Na ocasião a CEO do Pacto Global recebeu uma carta aberta sobre os Direitos Humanos na perspectiva do Povo Negro
Dezembro de 2022 – A CEO do Pacto Global da ONU, Sanda Ojiambo, participou de um brunch no sábado, 10, na casa da empresária Rachel Maia, CEO da RM Consulting, em São Paulo. Estiveram no evento cerca de 30 personalidades negras brasileiras. Rachel Maia faz parte do Programa Liderança com Impacto pelo Objetivo de Desenvolvimento Sustentável 5 (ODS 5), de igualdade de gênero, no Pacto Global da ONU e embaixadora do Pacto das Pretas.
“O acesso à educação básica de qualidade é a melhor forma de o Brasil superar a desigualdade entre negros e não negros e promover a inclusão da população preta e parda na economia e na sociedade.” Para Ojiambo, o país precisa investir em educação fundamental de qualidade para formar a base de pessoas pretas e partas que vai se inserir de modo mais intenso na área corporativa e nas universidades.
“Pelo que eu vi da população brasileira, são 56% de negros, mas nem todos frequentam a escola, eles ainda não estão no ambiente corporativo, no ambiente acadêmico”, comentou. Para ela, por meio da educação, de cotas raciais e outras políticas afirmativas será possível fazer a colocação justa da população negra no mercado de trabalho. “Os negócios precisam ser mais inclusivos, isso é uma meta que já temos no Pacto Global.”
Ela afirmou também que a igualdade racial é um dos objetivos a serem perseguidos mundialmente e defendeu uma ação mais efetiva do poder público mas, principalmente, das empresas. “Eu particularmente me interesso pelos negócios, e nota-se que os negócios acabam sendo liderados por homens, e na grande maioria, brancos”, comentou.
Rachel Maia entregou a Ojiambo uma carta aberta com reflexões que, segundo o documento, “fortalecem a nossa ousadia e esperança na possibilidade de ocuparmos espaços antes nunca nem mesmo sonhados pelo nosso povo preto”. A carta traz declarações de várias personalidades presentes no encontro.
O documento afirma também que a agenda oriunda da declaração de Durban “reforça a necessidade do planejamento coletivo para suprir as necessidades da geração atual, pavimentando o caminho para as gerações futuras dentro e fora das empresas”. Durban, na África do Sul, sediou a Terceira Conferência Mundial contra o Racismo, a Discriminação Racial, a Xenofobia e Formas Correlatas de Intolerância em 2021. O documento final do encontro trata do “combate de todas as formas de racismo e discriminação racial”.
Confira a carta na íntegra:
Carta aberta à Sanda Ojiambo:
A conjunção de pensamentos de outras pessoas negras, assim como nós, me sensibiliza, inspira e move a lhe escrever estas poucas linhas, oriundas de uma mulher de pele retinta, de origem humilde e mãe da Sarah e do Pedro. Reflexões essas que fortalecem a nossa ousadia e esperança na possibilidade de ocuparmos espaços antes nunca nem mesmo sonhados pelo nosso povo preto.
Hoje é um dia que celebro, ao recebê-la aqui em minha casa, ao lado de meus amigos.

> **Material fornecido**
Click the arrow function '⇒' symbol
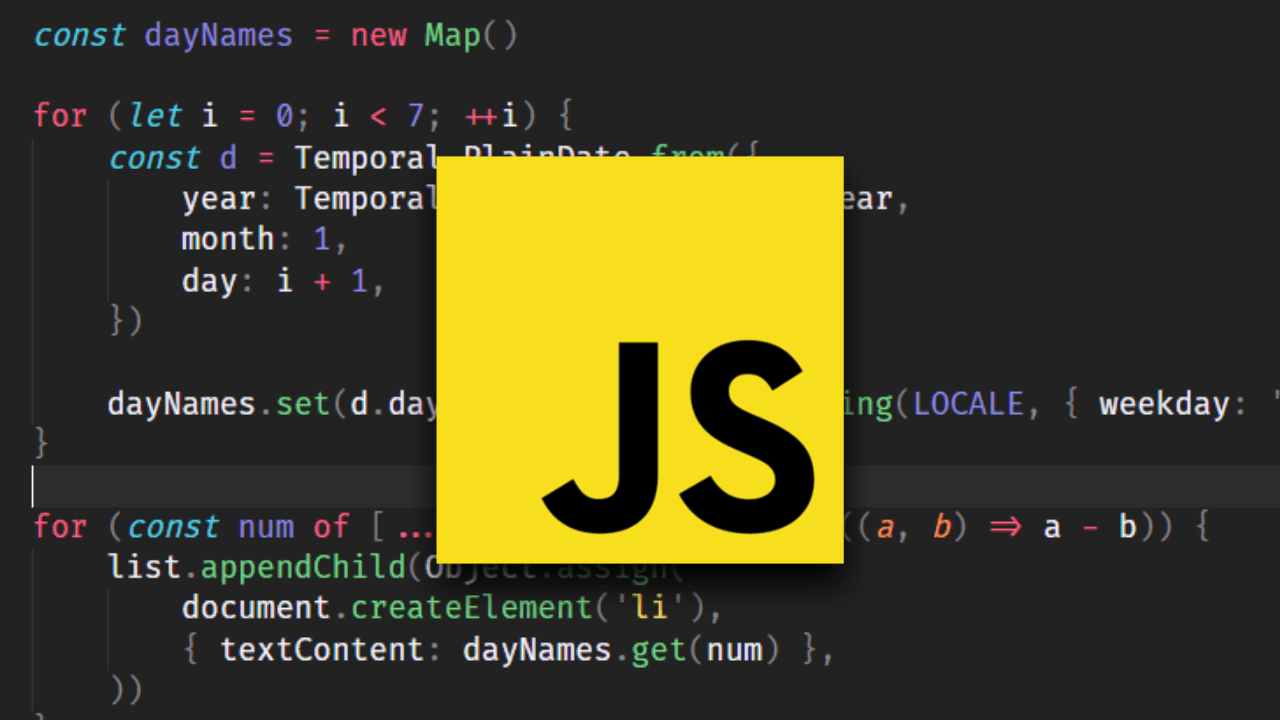 [x=1003, y=527]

> **Tarefa proposta A**
Segundo o trecho selecionado, quantas personalidades negras brasileiras estiveram no brunch na casa de Rachel Maia?
> **Tarefa proposta B**
Repita fielmente uma parte do trecho selecionado, começando nas palavras "Na ocasião a" e parando depois de "Pacto das Pretas.".

> **Resposta final A**
Cerca de 30 personalidades negras brasileiras.

> **Resposta final B**
Na ocasião a CEO do Pacto Global recebeu uma carta aberta sobre os Direitos Humanos na perspectiva do Povo Negro
Dezembro de 2022 – A CEO do Pacto Global da ONU, Sanda Ojiambo, participou de um brunch no sábado, 10, na casa da empresária Rachel Maia, CEO da RM Consulting, em São Paulo. Estiveram no evento cerca de 30 personalidades negras brasileiras. Rachel Maia faz parte do Programa Liderança com Impacto pelo Objetivo de Desenvolvimento Sustentável 5 (ODS 5), de igualdade de gênero, no Pacto Global da ONU e embaixadora do Pacto das Pretas.